O'Neill was on the last stop of a four-nation, 12-day fact-finding tour of sub-Saharan Africa.

"For problem-solving purposes," he said, "it's very important to know what's possible, especially for government leaders to have expectations that are within the realm of possibility but at the very upper end of what human potential is."

He also said he doesn't believe people achieve their desired goals because of government, or "because a government was able to figure out how to organize the market and set prices. ... In fact, I think all of the evidence is to the contrary."

A reporter had asked whether the American model of capitalization focusing on free markets was the right one for development in Africa. O'Neill said: "I think that places that succeed greatly ... [do so] because people succeed greatly, one at a time. It doesn't mean they do it independent of other people, but with their own energy and liberation through education, people succeed and they succeed by making enterprise."

He added: "Having said that, [I don't mean to say] that there can be an equivalent light bulb switch being turned to go from where some countries are to a model like the United States.

"We have to be very careful in what we do in the United States not to be cavalier in saying, 'Just be like us and everything will be okay.' That's obviously not the case."

He cited examples from his current tour. One was "a thousand dollars to protect a natural spring so it could be a source of clean water" for villagers. He said the people were at first afraid of efforts to purify their water because they believed it "was overseen by a snake and that if they messed around with the water and tried to provide a concrete still basin for it, the snake would take the water away."

He said the lesson he drew from this was that economic development takes place in the real world as it exists in people's minds with whatever learning and experience they have, and "it's pretty easy to sweep it away and say, 'We don't pay attention to those kinds of things.'

In his experience, O'Neill said, he has "never found companies or countries that exceed their expectations. So it's important to have the highest of expectations but to couple those expectations with the reality of what is, ... then to have leadership with the skills to understand the pathways of what is to what can be.

"All of the individual people of Africa have the God-given human potential to succeed greatly," he said, adding that doubters should come to Africa "and see the wonderful examples of human initiative, of stretching to have a meaningful life."

Asked about the administration's recent passage of farm subsidies, which African governments say "don't help," O'Neill pointed skeptics "to AGOA [African Growth and Opportunity Act], which is a U.S. initiative that was put in place over a year ago to specifically open U.S. markets to what I believe is 1,800 African products. It's a preferential opening for Africa, and I think we've already witnessed a huge increase in products from Africa coming to the United States."

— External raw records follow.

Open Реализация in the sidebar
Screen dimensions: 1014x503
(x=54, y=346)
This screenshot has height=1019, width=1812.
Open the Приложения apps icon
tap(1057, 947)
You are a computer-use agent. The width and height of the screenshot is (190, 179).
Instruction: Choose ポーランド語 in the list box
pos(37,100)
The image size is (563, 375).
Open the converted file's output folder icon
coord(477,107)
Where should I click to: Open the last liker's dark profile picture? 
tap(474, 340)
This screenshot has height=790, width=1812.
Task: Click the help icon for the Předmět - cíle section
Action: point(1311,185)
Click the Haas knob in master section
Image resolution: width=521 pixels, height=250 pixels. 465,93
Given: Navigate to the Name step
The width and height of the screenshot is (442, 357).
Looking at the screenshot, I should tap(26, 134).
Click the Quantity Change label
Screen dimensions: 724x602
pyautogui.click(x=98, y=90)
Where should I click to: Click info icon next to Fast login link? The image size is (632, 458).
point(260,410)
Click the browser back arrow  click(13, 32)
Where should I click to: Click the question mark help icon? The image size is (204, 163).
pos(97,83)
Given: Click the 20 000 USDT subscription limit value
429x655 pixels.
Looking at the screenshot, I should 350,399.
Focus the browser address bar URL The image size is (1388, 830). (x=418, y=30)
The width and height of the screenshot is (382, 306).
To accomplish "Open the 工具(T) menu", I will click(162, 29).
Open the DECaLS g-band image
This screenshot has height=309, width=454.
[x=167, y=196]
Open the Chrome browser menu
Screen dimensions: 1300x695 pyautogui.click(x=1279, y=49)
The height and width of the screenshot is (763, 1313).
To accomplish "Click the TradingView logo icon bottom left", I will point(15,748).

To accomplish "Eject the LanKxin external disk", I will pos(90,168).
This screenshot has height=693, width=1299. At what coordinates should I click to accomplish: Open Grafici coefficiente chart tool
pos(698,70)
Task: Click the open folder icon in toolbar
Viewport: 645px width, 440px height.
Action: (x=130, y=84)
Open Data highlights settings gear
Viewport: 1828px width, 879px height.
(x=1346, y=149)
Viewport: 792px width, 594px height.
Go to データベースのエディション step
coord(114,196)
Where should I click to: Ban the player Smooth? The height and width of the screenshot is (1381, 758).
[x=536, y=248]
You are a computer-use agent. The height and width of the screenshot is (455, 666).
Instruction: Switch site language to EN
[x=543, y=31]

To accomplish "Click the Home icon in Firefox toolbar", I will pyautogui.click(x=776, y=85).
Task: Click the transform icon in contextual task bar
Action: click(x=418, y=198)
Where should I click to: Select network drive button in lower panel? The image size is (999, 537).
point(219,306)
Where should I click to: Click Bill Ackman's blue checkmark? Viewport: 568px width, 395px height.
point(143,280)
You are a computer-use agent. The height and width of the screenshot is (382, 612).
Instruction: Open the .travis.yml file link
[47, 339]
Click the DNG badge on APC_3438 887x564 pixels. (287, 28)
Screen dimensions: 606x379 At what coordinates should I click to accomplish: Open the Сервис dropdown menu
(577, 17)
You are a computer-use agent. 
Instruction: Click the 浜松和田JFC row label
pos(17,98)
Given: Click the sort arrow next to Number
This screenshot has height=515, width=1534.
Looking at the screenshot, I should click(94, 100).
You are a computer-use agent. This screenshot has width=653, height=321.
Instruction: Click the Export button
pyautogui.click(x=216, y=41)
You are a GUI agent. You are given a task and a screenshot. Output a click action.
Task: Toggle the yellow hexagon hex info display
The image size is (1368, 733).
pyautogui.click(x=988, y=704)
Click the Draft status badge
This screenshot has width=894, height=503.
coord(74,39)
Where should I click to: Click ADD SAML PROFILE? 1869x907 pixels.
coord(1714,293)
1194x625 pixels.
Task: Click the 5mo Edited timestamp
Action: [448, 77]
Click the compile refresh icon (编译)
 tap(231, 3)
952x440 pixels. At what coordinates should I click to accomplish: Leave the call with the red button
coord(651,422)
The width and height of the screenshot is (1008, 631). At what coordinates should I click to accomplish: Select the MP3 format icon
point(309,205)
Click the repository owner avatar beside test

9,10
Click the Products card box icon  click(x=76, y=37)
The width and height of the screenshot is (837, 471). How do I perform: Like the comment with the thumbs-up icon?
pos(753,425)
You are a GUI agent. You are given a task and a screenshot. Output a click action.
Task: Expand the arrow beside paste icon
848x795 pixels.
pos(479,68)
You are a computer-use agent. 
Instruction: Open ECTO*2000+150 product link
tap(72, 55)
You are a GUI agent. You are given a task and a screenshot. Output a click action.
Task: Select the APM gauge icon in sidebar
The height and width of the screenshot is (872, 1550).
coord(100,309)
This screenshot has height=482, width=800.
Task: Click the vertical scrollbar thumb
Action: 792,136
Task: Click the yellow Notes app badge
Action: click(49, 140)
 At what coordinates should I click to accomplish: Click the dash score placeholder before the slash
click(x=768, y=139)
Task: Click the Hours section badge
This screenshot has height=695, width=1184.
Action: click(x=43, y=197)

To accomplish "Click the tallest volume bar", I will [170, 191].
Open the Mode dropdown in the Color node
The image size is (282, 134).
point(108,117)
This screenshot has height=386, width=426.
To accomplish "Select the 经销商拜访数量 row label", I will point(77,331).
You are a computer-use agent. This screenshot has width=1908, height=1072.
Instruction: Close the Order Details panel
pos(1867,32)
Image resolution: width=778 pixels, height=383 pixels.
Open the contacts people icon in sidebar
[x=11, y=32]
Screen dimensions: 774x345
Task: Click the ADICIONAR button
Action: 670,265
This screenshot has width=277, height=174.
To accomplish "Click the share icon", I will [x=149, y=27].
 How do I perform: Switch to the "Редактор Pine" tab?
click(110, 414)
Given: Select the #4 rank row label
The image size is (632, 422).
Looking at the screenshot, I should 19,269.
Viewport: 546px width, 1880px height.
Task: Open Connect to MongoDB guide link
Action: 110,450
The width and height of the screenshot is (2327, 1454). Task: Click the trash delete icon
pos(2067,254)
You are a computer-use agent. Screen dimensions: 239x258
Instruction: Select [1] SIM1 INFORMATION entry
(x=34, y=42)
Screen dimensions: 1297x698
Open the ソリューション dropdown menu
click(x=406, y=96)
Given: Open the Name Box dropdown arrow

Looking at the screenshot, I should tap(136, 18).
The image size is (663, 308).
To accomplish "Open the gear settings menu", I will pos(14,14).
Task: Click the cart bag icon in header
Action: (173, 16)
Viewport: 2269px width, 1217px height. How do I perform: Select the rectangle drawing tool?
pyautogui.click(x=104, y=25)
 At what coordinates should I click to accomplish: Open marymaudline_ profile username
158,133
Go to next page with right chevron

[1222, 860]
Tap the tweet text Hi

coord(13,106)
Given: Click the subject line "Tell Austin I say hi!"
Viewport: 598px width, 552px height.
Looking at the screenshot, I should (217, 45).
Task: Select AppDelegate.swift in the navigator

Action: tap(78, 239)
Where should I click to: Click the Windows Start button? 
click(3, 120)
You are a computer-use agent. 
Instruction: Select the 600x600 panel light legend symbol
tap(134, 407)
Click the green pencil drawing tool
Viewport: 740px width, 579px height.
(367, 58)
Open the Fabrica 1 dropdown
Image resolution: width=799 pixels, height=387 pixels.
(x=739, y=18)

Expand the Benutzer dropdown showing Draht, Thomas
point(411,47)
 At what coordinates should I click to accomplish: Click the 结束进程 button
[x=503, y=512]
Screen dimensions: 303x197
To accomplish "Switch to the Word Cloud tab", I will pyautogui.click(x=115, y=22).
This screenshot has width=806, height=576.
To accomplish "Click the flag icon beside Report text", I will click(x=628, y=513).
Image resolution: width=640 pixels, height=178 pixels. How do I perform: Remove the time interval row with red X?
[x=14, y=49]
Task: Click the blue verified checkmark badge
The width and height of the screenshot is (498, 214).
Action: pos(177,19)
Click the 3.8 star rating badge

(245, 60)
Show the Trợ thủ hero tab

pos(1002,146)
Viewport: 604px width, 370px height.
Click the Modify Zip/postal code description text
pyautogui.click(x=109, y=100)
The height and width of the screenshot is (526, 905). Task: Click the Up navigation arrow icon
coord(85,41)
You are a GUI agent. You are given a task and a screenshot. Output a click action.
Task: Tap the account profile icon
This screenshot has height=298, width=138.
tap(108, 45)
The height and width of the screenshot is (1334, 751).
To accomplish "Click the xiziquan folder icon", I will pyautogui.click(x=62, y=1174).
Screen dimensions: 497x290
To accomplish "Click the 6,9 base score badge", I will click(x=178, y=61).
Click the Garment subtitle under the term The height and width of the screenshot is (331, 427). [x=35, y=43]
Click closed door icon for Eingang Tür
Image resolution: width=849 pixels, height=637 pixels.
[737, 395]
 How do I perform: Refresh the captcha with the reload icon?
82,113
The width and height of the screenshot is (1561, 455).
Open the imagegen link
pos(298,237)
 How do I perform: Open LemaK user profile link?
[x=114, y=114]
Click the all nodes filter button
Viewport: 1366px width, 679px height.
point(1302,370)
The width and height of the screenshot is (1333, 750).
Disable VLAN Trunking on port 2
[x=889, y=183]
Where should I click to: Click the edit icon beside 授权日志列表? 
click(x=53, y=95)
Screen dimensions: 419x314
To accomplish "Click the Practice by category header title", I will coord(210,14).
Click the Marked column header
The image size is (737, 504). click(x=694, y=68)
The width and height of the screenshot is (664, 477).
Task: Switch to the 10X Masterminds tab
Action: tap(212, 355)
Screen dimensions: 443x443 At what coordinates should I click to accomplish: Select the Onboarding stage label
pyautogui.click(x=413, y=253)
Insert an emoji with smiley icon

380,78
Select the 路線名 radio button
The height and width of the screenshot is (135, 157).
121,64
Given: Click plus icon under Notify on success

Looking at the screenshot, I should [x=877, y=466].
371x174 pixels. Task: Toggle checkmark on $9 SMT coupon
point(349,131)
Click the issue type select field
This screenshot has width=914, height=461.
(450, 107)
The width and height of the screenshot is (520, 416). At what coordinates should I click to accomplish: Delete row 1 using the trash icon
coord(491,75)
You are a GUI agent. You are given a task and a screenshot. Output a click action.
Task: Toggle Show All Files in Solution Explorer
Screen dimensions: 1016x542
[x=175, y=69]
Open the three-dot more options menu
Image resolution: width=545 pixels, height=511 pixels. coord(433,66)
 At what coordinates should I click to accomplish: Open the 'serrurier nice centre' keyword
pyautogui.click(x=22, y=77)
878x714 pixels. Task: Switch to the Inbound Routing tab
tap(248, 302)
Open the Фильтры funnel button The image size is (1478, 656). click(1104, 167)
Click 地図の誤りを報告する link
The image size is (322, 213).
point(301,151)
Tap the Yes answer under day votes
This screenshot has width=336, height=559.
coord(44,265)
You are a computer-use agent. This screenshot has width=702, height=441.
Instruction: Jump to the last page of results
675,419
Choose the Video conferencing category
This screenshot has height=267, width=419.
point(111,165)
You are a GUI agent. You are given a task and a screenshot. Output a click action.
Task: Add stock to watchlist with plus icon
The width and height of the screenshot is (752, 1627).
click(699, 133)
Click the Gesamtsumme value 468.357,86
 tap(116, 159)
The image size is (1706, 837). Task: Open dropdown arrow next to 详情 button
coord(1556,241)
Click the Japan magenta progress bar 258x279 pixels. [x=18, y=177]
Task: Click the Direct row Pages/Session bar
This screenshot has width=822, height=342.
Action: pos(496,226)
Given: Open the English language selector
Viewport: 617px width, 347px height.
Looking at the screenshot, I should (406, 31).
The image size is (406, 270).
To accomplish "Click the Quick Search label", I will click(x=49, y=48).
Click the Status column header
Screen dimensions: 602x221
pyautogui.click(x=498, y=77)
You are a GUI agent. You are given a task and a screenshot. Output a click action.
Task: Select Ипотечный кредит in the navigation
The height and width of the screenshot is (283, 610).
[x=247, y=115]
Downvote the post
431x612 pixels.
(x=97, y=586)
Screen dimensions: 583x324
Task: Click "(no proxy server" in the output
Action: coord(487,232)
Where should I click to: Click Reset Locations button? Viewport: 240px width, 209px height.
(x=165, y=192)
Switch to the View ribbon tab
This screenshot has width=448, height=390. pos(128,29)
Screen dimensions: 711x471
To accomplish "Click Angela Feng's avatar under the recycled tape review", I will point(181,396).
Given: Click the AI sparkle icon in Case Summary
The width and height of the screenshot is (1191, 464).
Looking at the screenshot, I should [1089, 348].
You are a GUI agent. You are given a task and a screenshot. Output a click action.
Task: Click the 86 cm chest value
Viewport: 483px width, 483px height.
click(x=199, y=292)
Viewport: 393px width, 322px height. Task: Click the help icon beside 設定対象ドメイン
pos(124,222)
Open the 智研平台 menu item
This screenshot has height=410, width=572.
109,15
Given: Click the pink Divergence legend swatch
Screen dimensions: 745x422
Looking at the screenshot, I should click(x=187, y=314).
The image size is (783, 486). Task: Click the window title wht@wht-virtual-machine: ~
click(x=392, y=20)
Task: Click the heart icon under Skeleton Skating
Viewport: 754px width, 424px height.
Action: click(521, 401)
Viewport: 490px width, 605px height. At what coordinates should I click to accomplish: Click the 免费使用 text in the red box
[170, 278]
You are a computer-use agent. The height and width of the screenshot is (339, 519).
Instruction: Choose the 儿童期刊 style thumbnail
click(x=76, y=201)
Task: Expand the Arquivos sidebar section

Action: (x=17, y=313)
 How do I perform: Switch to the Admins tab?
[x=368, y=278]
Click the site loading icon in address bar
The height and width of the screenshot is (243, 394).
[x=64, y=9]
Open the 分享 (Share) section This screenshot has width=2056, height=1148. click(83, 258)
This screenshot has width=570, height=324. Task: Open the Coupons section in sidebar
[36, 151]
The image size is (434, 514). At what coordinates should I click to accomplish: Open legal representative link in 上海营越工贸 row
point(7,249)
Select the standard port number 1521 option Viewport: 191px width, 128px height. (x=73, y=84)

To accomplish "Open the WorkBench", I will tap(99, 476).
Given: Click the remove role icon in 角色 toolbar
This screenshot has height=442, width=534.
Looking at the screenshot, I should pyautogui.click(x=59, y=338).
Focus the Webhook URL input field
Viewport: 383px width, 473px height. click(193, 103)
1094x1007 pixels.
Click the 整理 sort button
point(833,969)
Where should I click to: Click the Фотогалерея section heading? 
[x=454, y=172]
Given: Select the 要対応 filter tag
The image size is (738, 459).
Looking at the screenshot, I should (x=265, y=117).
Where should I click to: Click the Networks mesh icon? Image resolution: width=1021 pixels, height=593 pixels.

He said this proves that the United States "is showing its good will and its open-market attitude toward Africa ... and, more specifically, to products of Africa. But it's not the only initiative. The president has been pressing hard to work with the Congress to enact so-called trade promotion authority so that we can do more.

"At the most fundamental level, the president and I believe [that] in an ideal world there are no trade and tariff barriers. ... And so in the longer term, that's the direction we want to be headed.

"As we look at Africa, we note that one of the things that's true between and among the countries of Africa is that the trade and tariff barriers between the countries of Africa are high and represent significant barriers to internal development."

The markets near to one another in Africa, he said, have the lowest transportation costs, "and therefore a significant opportunity for economic development enhancement if these barriers could be taken down."